TASK DIRECTIONS » Select from the data all lines with the word "arrow".

Segment Start: PROVIDED DATA

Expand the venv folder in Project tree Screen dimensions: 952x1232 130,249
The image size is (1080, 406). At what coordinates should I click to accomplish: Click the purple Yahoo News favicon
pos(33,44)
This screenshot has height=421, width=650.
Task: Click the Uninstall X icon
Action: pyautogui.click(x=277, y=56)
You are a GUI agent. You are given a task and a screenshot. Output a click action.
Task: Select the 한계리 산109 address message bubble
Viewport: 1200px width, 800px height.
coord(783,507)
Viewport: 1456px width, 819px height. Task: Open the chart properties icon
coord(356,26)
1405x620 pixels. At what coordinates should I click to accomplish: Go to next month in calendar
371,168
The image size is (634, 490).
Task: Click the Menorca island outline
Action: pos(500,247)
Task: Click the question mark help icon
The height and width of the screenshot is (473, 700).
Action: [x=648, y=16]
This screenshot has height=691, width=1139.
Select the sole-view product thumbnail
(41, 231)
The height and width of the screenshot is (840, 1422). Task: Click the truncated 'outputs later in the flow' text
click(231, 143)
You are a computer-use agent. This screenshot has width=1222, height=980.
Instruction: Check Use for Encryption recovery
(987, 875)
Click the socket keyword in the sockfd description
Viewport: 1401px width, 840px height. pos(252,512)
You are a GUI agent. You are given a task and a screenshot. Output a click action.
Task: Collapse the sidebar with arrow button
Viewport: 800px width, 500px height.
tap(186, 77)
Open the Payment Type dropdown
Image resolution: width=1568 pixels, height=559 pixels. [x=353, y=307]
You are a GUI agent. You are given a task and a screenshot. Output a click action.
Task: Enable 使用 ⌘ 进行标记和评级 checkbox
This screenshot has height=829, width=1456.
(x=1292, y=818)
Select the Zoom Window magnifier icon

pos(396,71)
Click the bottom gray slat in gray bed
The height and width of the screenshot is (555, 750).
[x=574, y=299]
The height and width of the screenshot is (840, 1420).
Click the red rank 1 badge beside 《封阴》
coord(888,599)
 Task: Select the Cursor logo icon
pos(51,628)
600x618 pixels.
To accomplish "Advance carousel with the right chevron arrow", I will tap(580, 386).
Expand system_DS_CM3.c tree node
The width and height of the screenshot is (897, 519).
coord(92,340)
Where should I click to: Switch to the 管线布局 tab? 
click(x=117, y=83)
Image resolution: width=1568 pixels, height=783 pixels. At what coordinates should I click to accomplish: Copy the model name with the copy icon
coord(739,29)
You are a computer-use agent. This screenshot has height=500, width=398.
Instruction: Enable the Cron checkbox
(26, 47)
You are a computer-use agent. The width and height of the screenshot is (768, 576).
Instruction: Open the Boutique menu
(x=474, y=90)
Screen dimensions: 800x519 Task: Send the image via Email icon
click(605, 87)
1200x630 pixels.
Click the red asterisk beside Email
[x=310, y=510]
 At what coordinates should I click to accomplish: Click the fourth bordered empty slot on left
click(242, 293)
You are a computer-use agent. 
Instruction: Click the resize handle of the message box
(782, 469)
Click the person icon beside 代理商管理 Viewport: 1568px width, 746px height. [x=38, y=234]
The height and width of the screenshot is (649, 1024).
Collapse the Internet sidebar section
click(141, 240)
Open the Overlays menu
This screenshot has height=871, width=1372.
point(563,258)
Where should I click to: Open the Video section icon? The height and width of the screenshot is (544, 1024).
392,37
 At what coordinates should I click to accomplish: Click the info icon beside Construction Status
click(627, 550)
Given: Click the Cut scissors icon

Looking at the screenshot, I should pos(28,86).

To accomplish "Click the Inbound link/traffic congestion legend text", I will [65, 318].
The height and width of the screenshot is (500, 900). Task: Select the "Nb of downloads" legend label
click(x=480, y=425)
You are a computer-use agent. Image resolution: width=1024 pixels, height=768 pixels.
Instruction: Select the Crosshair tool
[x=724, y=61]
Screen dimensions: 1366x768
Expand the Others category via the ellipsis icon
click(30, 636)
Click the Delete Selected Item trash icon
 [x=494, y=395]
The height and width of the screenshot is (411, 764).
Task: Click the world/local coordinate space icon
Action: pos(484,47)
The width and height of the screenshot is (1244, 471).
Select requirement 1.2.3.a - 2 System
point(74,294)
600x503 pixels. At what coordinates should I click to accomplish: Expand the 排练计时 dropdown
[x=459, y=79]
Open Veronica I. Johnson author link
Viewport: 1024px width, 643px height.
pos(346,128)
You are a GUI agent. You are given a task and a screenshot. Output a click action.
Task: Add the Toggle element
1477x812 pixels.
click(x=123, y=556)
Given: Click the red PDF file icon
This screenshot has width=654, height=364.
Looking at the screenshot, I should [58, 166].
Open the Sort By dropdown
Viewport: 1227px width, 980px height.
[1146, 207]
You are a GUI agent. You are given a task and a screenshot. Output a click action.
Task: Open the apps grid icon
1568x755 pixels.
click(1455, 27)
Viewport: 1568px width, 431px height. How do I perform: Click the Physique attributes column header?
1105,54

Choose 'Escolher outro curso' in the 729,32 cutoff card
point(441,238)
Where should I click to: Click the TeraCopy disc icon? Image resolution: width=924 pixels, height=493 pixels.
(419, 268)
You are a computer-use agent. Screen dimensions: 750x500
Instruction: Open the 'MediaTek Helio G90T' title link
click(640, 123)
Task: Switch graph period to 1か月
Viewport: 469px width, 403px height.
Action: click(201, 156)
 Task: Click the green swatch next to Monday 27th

Segment End: PROVIDED DATA

SOLUTION FOR THIS PROBLEM »
Task: Collapse the sidebar with arrow button
To accomplish "Advance carousel with the right chevron arrow", I will tap(580, 386).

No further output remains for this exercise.